**What the task requires**
Each record that follows must be reproduced exactly.

Saved entries
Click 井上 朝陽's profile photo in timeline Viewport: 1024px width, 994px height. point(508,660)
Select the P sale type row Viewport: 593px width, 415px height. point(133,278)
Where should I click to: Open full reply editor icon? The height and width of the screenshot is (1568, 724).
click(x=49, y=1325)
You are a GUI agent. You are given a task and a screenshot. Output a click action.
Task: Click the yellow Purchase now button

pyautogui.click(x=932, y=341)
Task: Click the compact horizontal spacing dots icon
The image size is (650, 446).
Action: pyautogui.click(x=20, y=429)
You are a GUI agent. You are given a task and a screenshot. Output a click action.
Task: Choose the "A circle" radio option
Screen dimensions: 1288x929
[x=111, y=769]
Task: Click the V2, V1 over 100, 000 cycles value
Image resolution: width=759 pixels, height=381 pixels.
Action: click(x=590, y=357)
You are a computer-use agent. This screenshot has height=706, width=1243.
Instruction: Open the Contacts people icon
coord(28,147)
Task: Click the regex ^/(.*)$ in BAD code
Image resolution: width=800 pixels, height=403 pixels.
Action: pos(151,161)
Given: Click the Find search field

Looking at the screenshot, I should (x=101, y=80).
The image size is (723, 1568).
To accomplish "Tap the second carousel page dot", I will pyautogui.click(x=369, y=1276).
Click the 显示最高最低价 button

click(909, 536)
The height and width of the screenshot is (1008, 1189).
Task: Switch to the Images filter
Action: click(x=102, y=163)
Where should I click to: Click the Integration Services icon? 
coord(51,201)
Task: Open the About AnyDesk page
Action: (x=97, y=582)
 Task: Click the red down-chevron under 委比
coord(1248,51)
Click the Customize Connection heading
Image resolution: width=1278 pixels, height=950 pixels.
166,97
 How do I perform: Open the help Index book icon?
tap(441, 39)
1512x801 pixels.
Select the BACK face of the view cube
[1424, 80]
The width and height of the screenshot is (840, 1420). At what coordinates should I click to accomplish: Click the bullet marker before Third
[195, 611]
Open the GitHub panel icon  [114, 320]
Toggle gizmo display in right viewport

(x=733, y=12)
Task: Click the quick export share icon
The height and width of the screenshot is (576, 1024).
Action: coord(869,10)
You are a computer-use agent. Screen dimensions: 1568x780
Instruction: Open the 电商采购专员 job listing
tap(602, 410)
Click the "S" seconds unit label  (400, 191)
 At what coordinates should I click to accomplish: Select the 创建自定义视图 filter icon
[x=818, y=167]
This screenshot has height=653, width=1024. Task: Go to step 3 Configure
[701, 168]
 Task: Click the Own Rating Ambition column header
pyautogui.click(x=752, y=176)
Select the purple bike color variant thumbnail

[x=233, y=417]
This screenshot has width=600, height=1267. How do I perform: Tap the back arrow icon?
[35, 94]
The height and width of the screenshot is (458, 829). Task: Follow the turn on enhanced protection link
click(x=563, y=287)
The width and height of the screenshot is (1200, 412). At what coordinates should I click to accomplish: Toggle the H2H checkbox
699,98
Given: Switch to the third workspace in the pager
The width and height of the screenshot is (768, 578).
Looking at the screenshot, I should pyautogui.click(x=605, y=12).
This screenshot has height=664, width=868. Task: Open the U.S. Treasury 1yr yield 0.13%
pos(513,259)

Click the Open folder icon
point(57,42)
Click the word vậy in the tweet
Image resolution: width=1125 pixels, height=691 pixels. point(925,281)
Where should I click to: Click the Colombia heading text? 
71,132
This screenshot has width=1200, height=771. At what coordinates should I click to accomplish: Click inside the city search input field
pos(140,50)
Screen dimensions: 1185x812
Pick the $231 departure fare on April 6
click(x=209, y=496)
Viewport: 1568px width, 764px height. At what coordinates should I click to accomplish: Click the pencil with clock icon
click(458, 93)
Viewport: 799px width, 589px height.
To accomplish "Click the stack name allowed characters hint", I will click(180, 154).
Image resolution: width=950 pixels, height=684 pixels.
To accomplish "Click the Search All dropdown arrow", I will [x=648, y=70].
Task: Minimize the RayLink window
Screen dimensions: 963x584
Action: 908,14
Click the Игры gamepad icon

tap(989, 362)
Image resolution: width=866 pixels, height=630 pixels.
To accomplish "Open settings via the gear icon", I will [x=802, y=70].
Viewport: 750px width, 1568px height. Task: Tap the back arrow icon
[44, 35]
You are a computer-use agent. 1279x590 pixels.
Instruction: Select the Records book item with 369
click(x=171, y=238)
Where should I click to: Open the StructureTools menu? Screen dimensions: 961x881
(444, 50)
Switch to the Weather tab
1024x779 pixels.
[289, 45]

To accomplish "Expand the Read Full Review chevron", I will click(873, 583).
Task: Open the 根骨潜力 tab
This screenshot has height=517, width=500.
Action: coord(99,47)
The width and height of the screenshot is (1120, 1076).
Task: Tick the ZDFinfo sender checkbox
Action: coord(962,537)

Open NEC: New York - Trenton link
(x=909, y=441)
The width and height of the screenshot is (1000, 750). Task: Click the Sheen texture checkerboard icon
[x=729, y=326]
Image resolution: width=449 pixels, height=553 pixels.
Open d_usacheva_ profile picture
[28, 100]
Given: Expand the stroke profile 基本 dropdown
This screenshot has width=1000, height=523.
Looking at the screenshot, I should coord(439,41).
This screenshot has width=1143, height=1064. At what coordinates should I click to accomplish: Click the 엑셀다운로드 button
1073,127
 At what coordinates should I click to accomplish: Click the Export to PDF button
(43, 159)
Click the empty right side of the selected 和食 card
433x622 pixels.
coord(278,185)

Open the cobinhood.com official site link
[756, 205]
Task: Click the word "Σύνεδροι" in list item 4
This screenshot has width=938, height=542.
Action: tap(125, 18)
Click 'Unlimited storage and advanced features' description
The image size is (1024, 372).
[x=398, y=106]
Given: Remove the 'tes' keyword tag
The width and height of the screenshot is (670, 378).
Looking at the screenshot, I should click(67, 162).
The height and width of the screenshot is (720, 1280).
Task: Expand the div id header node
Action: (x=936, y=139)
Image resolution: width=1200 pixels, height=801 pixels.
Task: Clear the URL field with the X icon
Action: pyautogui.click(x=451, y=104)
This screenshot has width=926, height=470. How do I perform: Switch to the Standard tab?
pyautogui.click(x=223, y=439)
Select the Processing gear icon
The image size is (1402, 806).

**Response for this exercise**
Click 井上 朝陽's profile photo in timeline Viewport: 1024px width, 994px height. point(508,660)
Select the P sale type row Viewport: 593px width, 415px height. point(133,278)
Where should I click to: Open full reply editor icon? The height and width of the screenshot is (1568, 724).
click(x=49, y=1325)
You are a GUI agent. You are given a task and a screenshot. Output a click action.
Task: Click the yellow Purchase now button

pyautogui.click(x=932, y=341)
Task: Click the compact horizontal spacing dots icon
The image size is (650, 446).
Action: pyautogui.click(x=20, y=429)
You are a GUI agent. You are given a task and a screenshot. Output a click action.
Task: Choose the "A circle" radio option
Screen dimensions: 1288x929
[x=111, y=769]
Task: Click the V2, V1 over 100, 000 cycles value
Image resolution: width=759 pixels, height=381 pixels.
Action: click(x=590, y=357)
You are a computer-use agent. This screenshot has height=706, width=1243.
Instruction: Open the Contacts people icon
coord(28,147)
Task: Click the regex ^/(.*)$ in BAD code
Image resolution: width=800 pixels, height=403 pixels.
Action: pos(151,161)
Given: Click the Find search field

Looking at the screenshot, I should (x=101, y=80).
The image size is (723, 1568).
To accomplish "Tap the second carousel page dot", I will pyautogui.click(x=369, y=1276).
Click the 显示最高最低价 button

click(909, 536)
The height and width of the screenshot is (1008, 1189).
Task: Switch to the Images filter
Action: click(x=102, y=163)
Where should I click to: Click the Integration Services icon? 
coord(51,201)
Task: Open the About AnyDesk page
Action: (x=97, y=582)
 Task: Click the red down-chevron under 委比
coord(1248,51)
Click the Customize Connection heading
Image resolution: width=1278 pixels, height=950 pixels.
166,97
 How do I perform: Open the help Index book icon?
tap(441, 39)
1512x801 pixels.
Select the BACK face of the view cube
[1424, 80]
The width and height of the screenshot is (840, 1420). At what coordinates should I click to accomplish: Click the bullet marker before Third
[195, 611]
Open the GitHub panel icon  [114, 320]
Toggle gizmo display in right viewport

(x=733, y=12)
Task: Click the quick export share icon
The height and width of the screenshot is (576, 1024).
Action: coord(869,10)
You are a computer-use agent. Screen dimensions: 1568x780
Instruction: Open the 电商采购专员 job listing
tap(602, 410)
Click the "S" seconds unit label  (400, 191)
 At what coordinates should I click to accomplish: Select the 创建自定义视图 filter icon
[x=818, y=167]
This screenshot has height=653, width=1024. Task: Go to step 3 Configure
[701, 168]
 Task: Click the Own Rating Ambition column header
pyautogui.click(x=752, y=176)
Select the purple bike color variant thumbnail

[x=233, y=417]
This screenshot has width=600, height=1267. How do I perform: Tap the back arrow icon?
[35, 94]
The height and width of the screenshot is (458, 829). Task: Follow the turn on enhanced protection link
click(x=563, y=287)
The width and height of the screenshot is (1200, 412). At what coordinates should I click to accomplish: Toggle the H2H checkbox
699,98
Given: Switch to the third workspace in the pager
The width and height of the screenshot is (768, 578).
Looking at the screenshot, I should pyautogui.click(x=605, y=12).
This screenshot has height=664, width=868. Task: Open the U.S. Treasury 1yr yield 0.13%
pos(513,259)

Click the Open folder icon
point(57,42)
Click the word vậy in the tweet
Image resolution: width=1125 pixels, height=691 pixels. point(925,281)
Where should I click to: Click the Colombia heading text? 
71,132
This screenshot has width=1200, height=771. At what coordinates should I click to accomplish: Click inside the city search input field
pos(140,50)
Screen dimensions: 1185x812
Pick the $231 departure fare on April 6
click(x=209, y=496)
Viewport: 1568px width, 764px height. At what coordinates should I click to accomplish: Click the pencil with clock icon
click(458, 93)
Viewport: 799px width, 589px height.
To accomplish "Click the stack name allowed characters hint", I will click(180, 154).
Image resolution: width=950 pixels, height=684 pixels.
To accomplish "Click the Search All dropdown arrow", I will [x=648, y=70].
Task: Minimize the RayLink window
Screen dimensions: 963x584
Action: 908,14
Click the Игры gamepad icon

tap(989, 362)
Image resolution: width=866 pixels, height=630 pixels.
To accomplish "Open settings via the gear icon", I will [x=802, y=70].
Viewport: 750px width, 1568px height. Task: Tap the back arrow icon
[44, 35]
You are a computer-use agent. 1279x590 pixels.
Instruction: Select the Records book item with 369
click(x=171, y=238)
Where should I click to: Open the StructureTools menu? Screen dimensions: 961x881
(444, 50)
Switch to the Weather tab
1024x779 pixels.
[289, 45]

To accomplish "Expand the Read Full Review chevron", I will click(873, 583).
Task: Open the 根骨潜力 tab
This screenshot has height=517, width=500.
Action: coord(99,47)
The width and height of the screenshot is (1120, 1076).
Task: Tick the ZDFinfo sender checkbox
Action: coord(962,537)

Open NEC: New York - Trenton link
(x=909, y=441)
The width and height of the screenshot is (1000, 750). Task: Click the Sheen texture checkerboard icon
[x=729, y=326]
Image resolution: width=449 pixels, height=553 pixels.
Open d_usacheva_ profile picture
[28, 100]
Given: Expand the stroke profile 基本 dropdown
This screenshot has width=1000, height=523.
Looking at the screenshot, I should coord(439,41).
This screenshot has width=1143, height=1064. At what coordinates should I click to accomplish: Click the 엑셀다운로드 button
1073,127
 At what coordinates should I click to accomplish: Click the Export to PDF button
(43, 159)
Click the empty right side of the selected 和食 card
433x622 pixels.
coord(278,185)

Open the cobinhood.com official site link
[756, 205]
Task: Click the word "Σύνεδροι" in list item 4
This screenshot has width=938, height=542.
Action: tap(125, 18)
Click 'Unlimited storage and advanced features' description
The image size is (1024, 372).
[x=398, y=106]
Given: Remove the 'tes' keyword tag
The width and height of the screenshot is (670, 378).
Looking at the screenshot, I should click(67, 162).
The height and width of the screenshot is (720, 1280).
Task: Expand the div id header node
Action: (x=936, y=139)
Image resolution: width=1200 pixels, height=801 pixels.
Task: Clear the URL field with the X icon
Action: pyautogui.click(x=451, y=104)
This screenshot has width=926, height=470. How do I perform: Switch to the Standard tab?
pyautogui.click(x=223, y=439)
Select the Processing gear icon
The image size is (1402, 806).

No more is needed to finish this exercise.